Hamlin Peak, Baxter State Park | Google Map
It takes some work to get to the 4,756-foot summit of Maine’s No. 2 peak but oh the sights you’ll see: Baxter Peak and Knife’s Edge across the way, Chimney Pond down below, and the dizzying Great and North basins, which sit on either side of Hamlin Ridge Trail. While everyone else crowds the other peak for their Katahdin summit photo, enjoy your quiet time taking in the expansive views of mountains and valleys, sky and clouds as far as you can see.

FILED UNDER: Piscataquis-County, Hiking, Camping | Show-All
Photo: Karen Beaudoin

Tumbledown Mountain | Google map
Packing for the trek to this mountain summit should include swimming attire as the bonus of tackling Tumbledown is a dip in chilly pond, which sits just below the summit.

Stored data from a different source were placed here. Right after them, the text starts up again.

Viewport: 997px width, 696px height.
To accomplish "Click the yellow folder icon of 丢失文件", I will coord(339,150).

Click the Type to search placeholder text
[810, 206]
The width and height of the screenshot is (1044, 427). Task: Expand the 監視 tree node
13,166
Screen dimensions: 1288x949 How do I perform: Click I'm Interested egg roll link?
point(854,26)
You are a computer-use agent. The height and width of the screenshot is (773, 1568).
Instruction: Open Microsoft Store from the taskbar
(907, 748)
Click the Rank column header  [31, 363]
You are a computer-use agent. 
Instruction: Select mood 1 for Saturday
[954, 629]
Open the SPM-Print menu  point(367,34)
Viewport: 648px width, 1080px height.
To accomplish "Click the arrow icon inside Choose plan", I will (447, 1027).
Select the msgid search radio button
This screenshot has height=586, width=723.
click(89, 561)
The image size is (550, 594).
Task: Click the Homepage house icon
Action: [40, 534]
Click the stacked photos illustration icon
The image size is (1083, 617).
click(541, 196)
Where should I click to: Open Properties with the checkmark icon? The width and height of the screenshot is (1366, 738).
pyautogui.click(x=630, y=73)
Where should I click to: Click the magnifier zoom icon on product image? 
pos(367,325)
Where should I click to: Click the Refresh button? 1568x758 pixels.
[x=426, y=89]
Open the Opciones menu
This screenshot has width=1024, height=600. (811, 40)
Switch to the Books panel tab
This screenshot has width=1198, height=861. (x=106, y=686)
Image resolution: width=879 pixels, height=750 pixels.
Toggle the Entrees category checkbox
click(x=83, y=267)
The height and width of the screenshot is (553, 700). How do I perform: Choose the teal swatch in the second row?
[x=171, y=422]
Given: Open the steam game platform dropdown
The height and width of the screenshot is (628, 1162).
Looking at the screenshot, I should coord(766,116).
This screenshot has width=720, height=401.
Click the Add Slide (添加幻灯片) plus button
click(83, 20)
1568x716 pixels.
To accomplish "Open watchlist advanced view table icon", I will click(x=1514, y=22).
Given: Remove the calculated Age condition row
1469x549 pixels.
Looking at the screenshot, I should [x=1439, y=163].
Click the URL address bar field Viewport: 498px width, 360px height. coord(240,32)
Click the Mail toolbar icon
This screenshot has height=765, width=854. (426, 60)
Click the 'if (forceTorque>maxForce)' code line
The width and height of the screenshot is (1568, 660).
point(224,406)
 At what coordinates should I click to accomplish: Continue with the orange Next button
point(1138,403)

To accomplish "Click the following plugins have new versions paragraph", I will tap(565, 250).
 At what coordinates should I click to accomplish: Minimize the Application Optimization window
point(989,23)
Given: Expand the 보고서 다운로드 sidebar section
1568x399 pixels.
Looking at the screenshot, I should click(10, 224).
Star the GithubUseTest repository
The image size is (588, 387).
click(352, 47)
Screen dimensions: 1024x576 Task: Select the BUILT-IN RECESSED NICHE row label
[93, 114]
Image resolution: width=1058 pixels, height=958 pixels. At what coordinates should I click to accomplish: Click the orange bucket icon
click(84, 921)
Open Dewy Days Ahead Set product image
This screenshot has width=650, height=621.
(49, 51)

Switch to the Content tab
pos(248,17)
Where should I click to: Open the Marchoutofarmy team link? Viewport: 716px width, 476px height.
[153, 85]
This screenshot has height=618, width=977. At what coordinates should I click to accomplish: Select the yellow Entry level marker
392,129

Tumbledown offers views of cliff faces, bald ridges and closely-clustered peaks including Parker Ridge and Little Jackson. But the pond is the big draw and it’s easy to linger near its edge, admiring where you are and how you got there.

FILED UNDER: Franklin-County, Hiking, Swimming | Show-All
Photo: Shawn Patrick Ouellette/Staff Photographer

Wells Reserve at Laudholm | Google Map
Your $6 entry fee goes a long at the reserve where easy-to-navigate trails lead through fields and woods to the edge of the marshland, rivers and to the rocky edge of Barrier Beach. The trails are always open – think walking when the leaves turn and snowshoes when the flakes fall. See the sights on a guided walk or kayak tour or visit for during the annual nature crafts festival in September.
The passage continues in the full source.